§ **WRITTEN INSTRUCTION**:
Write a continuation of the text on craft roundtables, pricing, and copying, picking up right after its final sentence.

§ **TEXT BLOCK**:
********************

Maybe, they don't use a lot of materials, but there is a lot of work that goes into making enough kits to do roundtables, and now there is a $20.00 fee for teaching one.

Roundtables are the most exciting thing for me at a Convention or Houseparty, and I sure buy my share. Also, I think it gives a lot of people a chance to sell something that are not dealers. I have taught at several roundtables myself, and love it. Sometimes you do good, and sometimes you don't.

I was the Roundtable Chairman of the 2001 National, and believe me, there are a lot of good ideas come through, and it is hard to have to turn some of them down. I think Roundtable Kits are one of the best bargains you can buy.

Betty in Ky.

Prices of roundtables: Jean commented on roundtable kits that cost $5.00 with only 75 cents of materials. I guess I'm guilty of this, as most of my roundtables were between 3 and 5 dollars, and obviously the materials did not cost that much. But EVERY time I began packaging the kits, I was always amazed how long it took to package them. But the main reason was the roundtable kits helped pay the huge expense of attending the houseparty. I don't think my hotel bill was ever less than $400 often $600, travel was usually $500 or more, registration was over $100, and sales table $150 or more. Of course I also took in money at my sales table, but that was usually not enough to show a profit after expenses.  Also, I am one who was often told my prices were too low, but I too tried to keep prices low for beginners.

Dean Jenson

Business Books and Website: Someone mentioned Homemade Money by Barbara Brabec. Her books are THE best resources on selling crafts and pricing your work, etc. She has written Homemade Money, Creative Cash, Handmade for Profit, The Craft Business Answerbook, and Make It Profitable. You can find info on Barbara and her books at

These books are in most libraries. In the US you should be able to request them through an Interlibrary Loan. They are worth the time and trouble to search them out!

Dona Vaughn

Copying: I was told in a workshop on the Business of Art that if an artist uses an idea but changes it by 30% or more, it may be con-sidered out of copyright. When a book on technique is published the author expects you to use the techniques and the art work may be a springboard to your own creative work. When you look at another artist's work and say, "oh I can do that," and then you go home and copy it exactly (or almost), that is true copyright infringement. Why would anyone even want to copy someone else's work and call it their own. That person must be very insecure - to want praise and adulation for something someone else created.

I once did a pen and ink drawing of a hula dancer using a photograph in a book. I believe it was changed by more than 30% but I did send a photocopy to the photographer and asked him if I might use it. He said he would consider it copyright infringement and of course I never did use it (except for my wall).

If you are just learning how to do something, like making dolls, practice using the techniques you learn from someone else, and then try making your own. It probably won't come out perfect at first, but the teacher learned by doing it over and over, and you will too. And then you can be very proud because that work is truly yours!

********************

[Stored items from a collection]
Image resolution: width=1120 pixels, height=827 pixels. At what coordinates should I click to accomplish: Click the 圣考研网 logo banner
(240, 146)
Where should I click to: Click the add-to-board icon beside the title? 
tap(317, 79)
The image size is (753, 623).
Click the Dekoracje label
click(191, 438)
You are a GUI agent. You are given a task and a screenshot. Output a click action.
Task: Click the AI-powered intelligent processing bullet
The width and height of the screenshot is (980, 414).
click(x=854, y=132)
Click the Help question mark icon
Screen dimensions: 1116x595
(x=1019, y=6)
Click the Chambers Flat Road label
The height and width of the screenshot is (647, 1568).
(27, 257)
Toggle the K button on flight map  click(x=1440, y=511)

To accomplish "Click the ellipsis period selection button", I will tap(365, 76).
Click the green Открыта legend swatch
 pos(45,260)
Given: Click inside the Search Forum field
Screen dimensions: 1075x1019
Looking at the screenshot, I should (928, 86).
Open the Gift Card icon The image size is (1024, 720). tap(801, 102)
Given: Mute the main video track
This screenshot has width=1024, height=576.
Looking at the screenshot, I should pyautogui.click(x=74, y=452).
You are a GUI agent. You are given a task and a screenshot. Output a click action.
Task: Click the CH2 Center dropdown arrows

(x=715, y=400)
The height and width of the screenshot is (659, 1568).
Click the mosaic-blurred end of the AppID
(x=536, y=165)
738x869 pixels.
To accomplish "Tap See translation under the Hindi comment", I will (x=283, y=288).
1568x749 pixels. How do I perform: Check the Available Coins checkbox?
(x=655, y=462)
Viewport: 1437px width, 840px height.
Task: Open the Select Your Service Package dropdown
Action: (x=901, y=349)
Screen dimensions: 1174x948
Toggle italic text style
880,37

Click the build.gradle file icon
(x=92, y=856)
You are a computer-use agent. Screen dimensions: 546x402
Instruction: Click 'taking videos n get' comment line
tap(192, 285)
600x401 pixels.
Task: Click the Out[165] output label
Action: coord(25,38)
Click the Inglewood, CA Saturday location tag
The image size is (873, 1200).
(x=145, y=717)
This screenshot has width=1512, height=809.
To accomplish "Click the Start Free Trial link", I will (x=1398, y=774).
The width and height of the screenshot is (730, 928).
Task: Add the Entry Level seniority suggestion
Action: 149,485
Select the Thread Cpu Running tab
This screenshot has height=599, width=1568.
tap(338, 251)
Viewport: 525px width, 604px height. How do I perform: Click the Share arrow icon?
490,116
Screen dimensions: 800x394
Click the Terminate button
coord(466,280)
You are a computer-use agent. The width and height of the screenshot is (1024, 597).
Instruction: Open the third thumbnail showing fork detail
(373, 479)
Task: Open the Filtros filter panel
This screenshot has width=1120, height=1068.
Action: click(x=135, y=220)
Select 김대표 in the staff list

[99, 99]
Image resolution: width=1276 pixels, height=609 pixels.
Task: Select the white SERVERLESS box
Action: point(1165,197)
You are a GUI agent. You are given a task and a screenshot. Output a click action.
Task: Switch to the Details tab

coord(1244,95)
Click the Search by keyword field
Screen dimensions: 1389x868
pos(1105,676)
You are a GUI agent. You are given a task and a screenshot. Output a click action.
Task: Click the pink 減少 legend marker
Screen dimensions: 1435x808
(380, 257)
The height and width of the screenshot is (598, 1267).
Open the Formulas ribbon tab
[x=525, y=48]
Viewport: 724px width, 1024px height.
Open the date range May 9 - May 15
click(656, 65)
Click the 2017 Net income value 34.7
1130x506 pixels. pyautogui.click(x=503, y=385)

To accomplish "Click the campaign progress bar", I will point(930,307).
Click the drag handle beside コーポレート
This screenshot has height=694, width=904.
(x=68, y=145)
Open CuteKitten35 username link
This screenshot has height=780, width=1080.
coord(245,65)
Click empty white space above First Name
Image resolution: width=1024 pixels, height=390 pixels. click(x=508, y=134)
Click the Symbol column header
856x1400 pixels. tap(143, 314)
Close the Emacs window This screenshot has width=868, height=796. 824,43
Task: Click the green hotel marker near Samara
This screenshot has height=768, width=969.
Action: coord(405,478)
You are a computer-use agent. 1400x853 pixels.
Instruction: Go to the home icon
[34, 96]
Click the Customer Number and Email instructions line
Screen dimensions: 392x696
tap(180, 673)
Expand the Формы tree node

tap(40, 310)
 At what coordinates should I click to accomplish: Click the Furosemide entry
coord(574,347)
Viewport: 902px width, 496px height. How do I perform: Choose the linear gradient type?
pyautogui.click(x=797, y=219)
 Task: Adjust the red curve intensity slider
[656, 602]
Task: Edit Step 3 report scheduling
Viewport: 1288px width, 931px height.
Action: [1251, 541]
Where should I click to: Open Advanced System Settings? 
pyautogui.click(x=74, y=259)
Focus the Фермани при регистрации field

********************

§ **WRITTEN REPLY**:
Jacqui in Hilo, Goddess of Chaos

Copyright: If you modify the item and it is changed in a way even though it performs the original as the original; modification is the basis for patent application. To make an existing product work better or more efficiently But if you do not change the original fabrication and incorporate it into a larger piece of work than the permission or licensing from the holder of the patent or copyright must be obtained.
This is my understanding having gone thru the patent route.

DrBob...Delray Beach, FL.

Show Security: By all means cover your table when you are not behind it. Some Dealers too are not to be trusted. We are a cross section of the rest of the world. And although 90% of the people I have been privileged to meet through this hobby/and business, are wonderful, interesting, honest people- there are a few lemons. A cover which is in some way either long enough that it would take some lifting to get under it, or an attached to the table some way - pins or whatever. Carols see through fine netting is wonderful. People can see your lovely things as they exit, but they are safe and they can make note of the table and come back the next day. Especially dealers - we are mostly avid shoppers too and cannot get to all the tables we want to while the room is open I have made many purchases this way - spotted something wonderful on the way out and could return directly to that table the next day.

Paddy Culhane

Table covers for shows: All the years I did shows, I took nylon net to cover the table at the end of the day. That way people could still see the miniatures, but hopefully keep sticky fingers away. It could be wadded up in a suitcase taking very little room, and puffs out without wrinkles. I used two pieces, one for back, one for front. I also took a few clothes pins, the kind with a metal spring, to help hold it in place. By using the net, before I got there the next morning, other dealers could see the table and made lots of sales that way as they may not be able to get to the table during the show.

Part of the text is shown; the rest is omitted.